• _What to do_:
Wherever the string "Load" appears in the entries below, return the line that holds it.

*** Listed records Section Begins ***

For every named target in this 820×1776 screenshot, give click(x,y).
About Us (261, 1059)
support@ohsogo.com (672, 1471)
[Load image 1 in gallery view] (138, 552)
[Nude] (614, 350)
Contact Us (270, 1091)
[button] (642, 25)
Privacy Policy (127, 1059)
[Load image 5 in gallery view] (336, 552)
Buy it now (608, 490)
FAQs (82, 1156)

*** Listed records Section Ends ***

• _Answer below_:
[Load image 1 in gallery view] (138, 552)
[Load image 5 in gallery view] (336, 552)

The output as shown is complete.